What is required ->
Only lines holding the string "every" are wanted; copy each one from the material.

Given entries ->
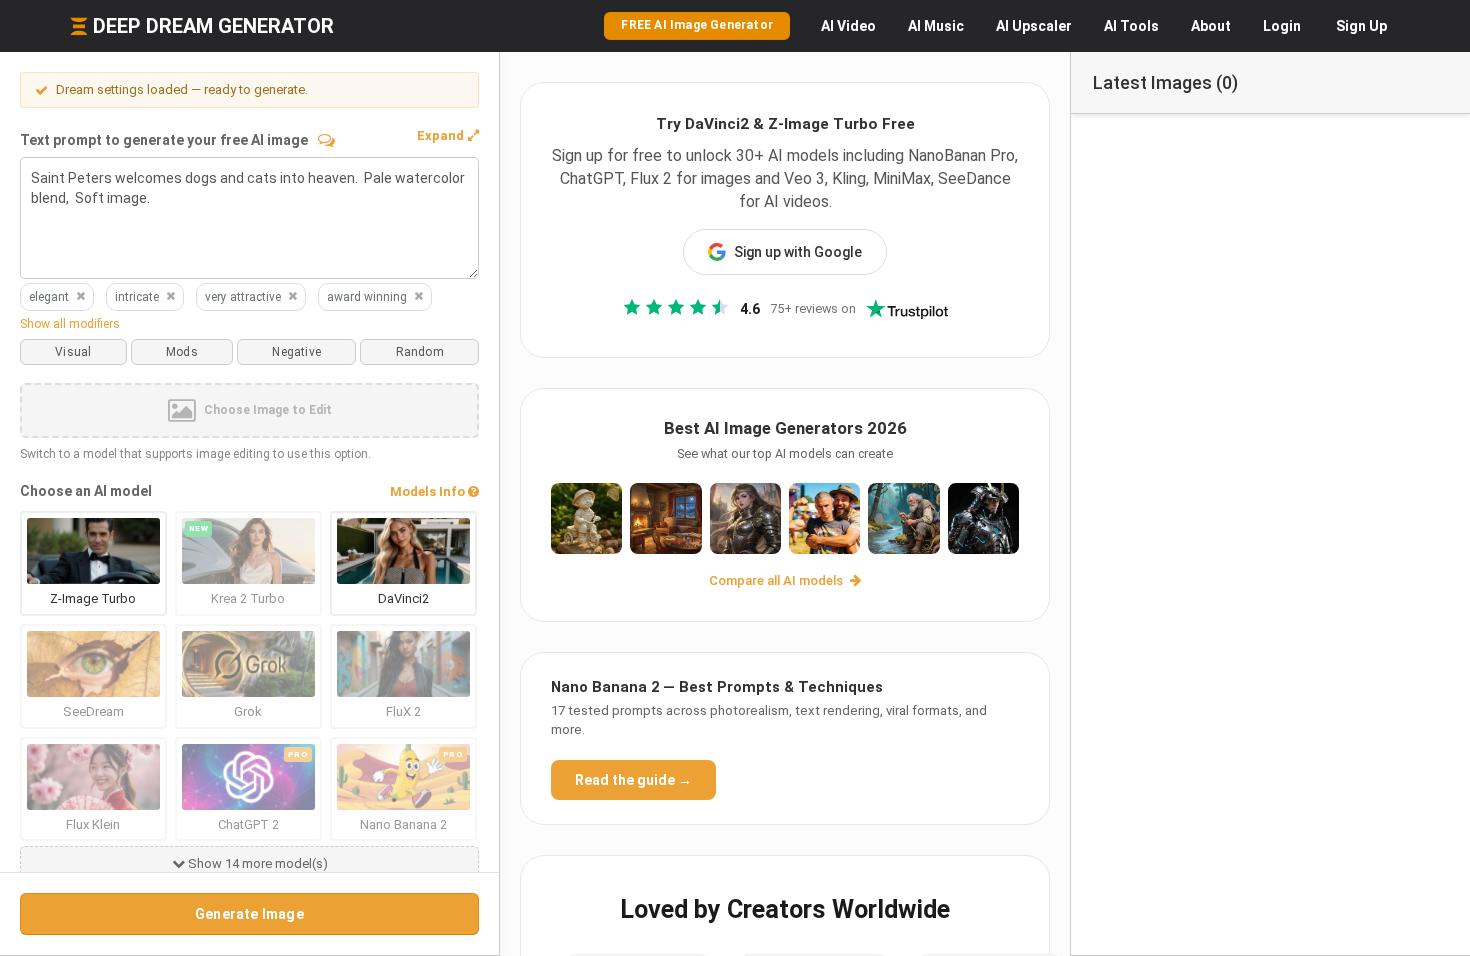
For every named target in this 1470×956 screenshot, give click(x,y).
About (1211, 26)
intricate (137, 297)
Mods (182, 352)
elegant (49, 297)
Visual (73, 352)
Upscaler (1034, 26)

...

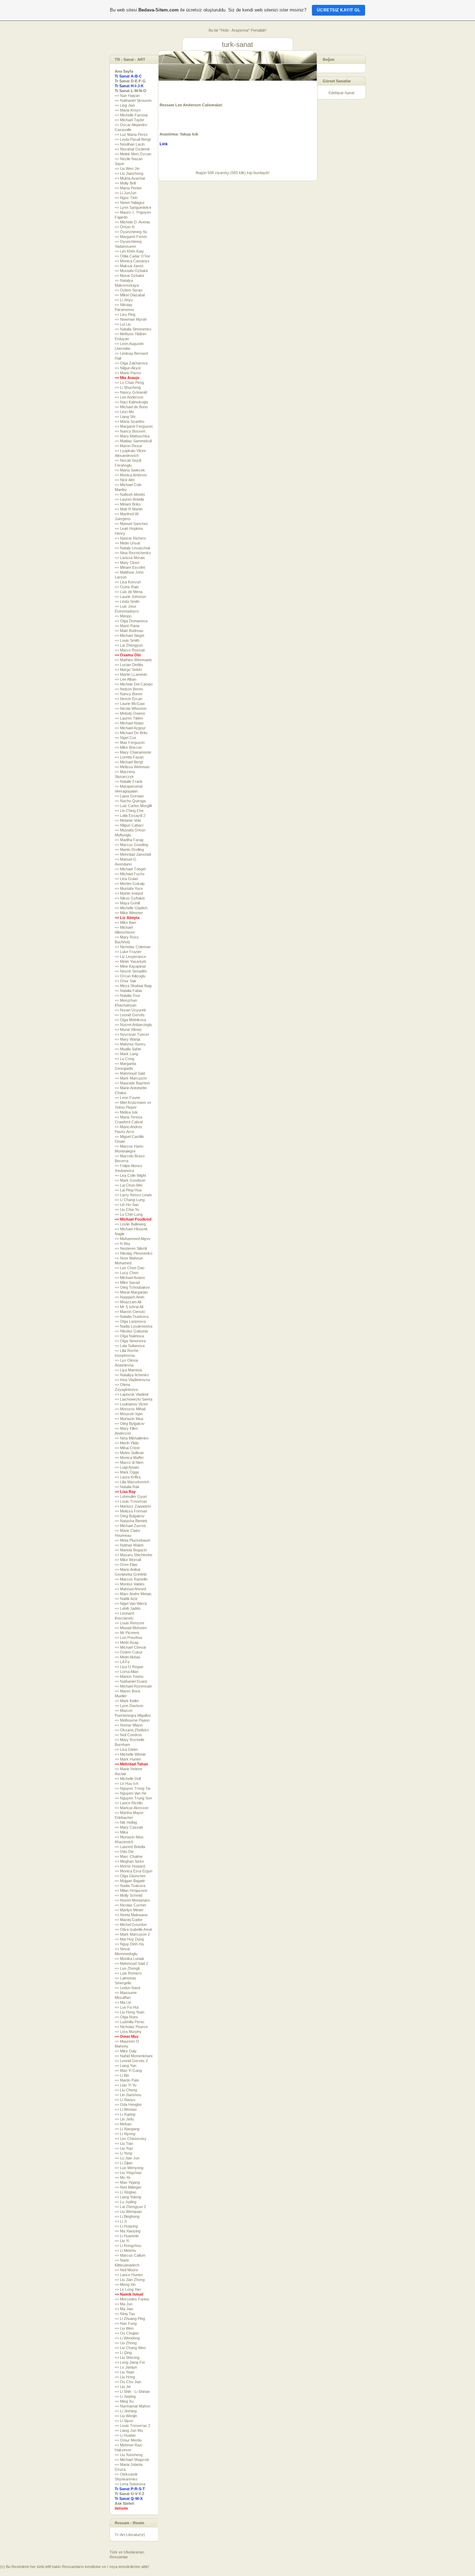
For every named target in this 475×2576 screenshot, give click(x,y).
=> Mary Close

Result for this task ->
For every named target in this 1470×956 screenshot, give click(x,y).
For every named target in this 475×2576 screenshot, give click(x,y).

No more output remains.